Courthouse in Nanaimo. (News Bulletin file)

Driver in car chase following 2016 drive-by shooting receives seven-year jail sentence

Crown counsel and defence counsel agree on joint submission

A driver involved in a car chase that followed a 2016 drive-by shooting in the Wakesiah Avenue area will spend seven years in jail.

Inderpal Singh Aujla, 22, who entered guilty pleas to use of a restricted firearm for attempted murder and fleeing from police, was one of two arrested and charged in the March 2016 incident.

Nick Barber, Crown counsel, and Paul Dutt, Aujla’s legal counsel, agreed on a joint submission. Aujla was sentenced to seven years for the firearm charge and two years for failure to stop for police by Judge Ted Gouge and will serve those sentences concurrently. He didn’t have a prior criminal record.

RELATED: One pleads guilty as 2016 drive-by trial starts

The drive-by shooting took place near the intersection of Wakesiah Avenue and Jingle Pot Road and Barber said a total of nine shots was fired. Several shots hit the side door of the car of Motaz Al-harbi, who was not physically injured and it appears to have been a targeted attempted murder, although Al-harbi wasn’t the intended target. Crown isn’t clear about what the motive was, said Barber.

Barber said there were aggravating factors. There were the number of shops, residences and a daycare in the vicinity of the shooting and it was in the middle of the day with pedestrians. Armaan Singh Chandi, the other man arrested, and Aujla were found on Cedar Road and led police on a dangerous chase through Ladysmith, where a police SUV was damaged and police officers suffered injuries before RCMP forced the two to stop in Duncan.

Barber said five years is the mandatory minimum on the attempted murder, with life the maximum, and seven years is near the low end of the range. Mitigating factors are the guilty pleas and the fact Aujla has done well while out on bail, Barber said.

Dutt said the court was dealing with a youthful and first-time offender and someone whose prospects of continuing on without criminal involvement are high. He said Aujla feels remorse, has the support of his parents, who were in court, and reiterated what Barber said about Aujla’s good behaviour while on bail. In addition, he said Aujla suffers from depression, anxiety and seizures.

“Mr. Aujla wanted to express that he does take responsibility for his actions,” Dutt told the News Bulletin afterwards. “He’s expressed that for some time and I think this is the right way to do that, by pleading guilty to the charges … that is the rationale for his plea. Having the sentence, I think a fit sentence and a sentence that is favourable to him, was just an end result of that.”

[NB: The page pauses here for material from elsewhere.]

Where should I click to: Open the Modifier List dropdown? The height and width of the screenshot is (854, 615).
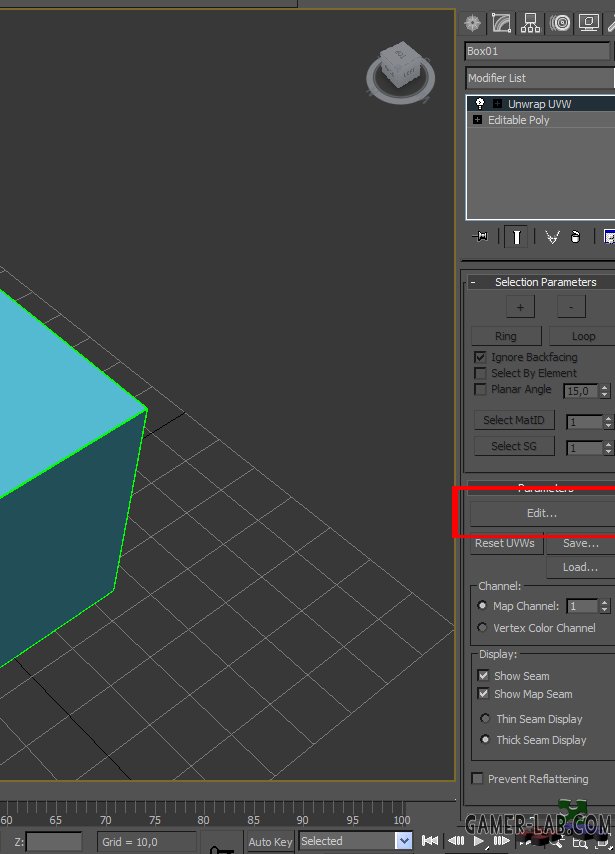[x=540, y=78]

It has not yet been determined where Aujla will serve his sentence, but Dutt said it would be at a federal institution.

Crown hopes Aujla learns from this, said Barber.

“It’s a joint submission, a seven-year sentence, which seems appropriate given the circumstances of the offence and Mr. Aujla being a young man who appears to be truly remorseful for his part in all of this, so it’s a fit sentence,” Barber told the News Bulletin. “It’s a long sentence for a young man, but it’s a clean start for him, so hopefully we won’t seem him back.”

Aujla will also be banned from owning firearms for life.

Chandi will see a decision in his Supreme Court trial on Monday, Feb. 11.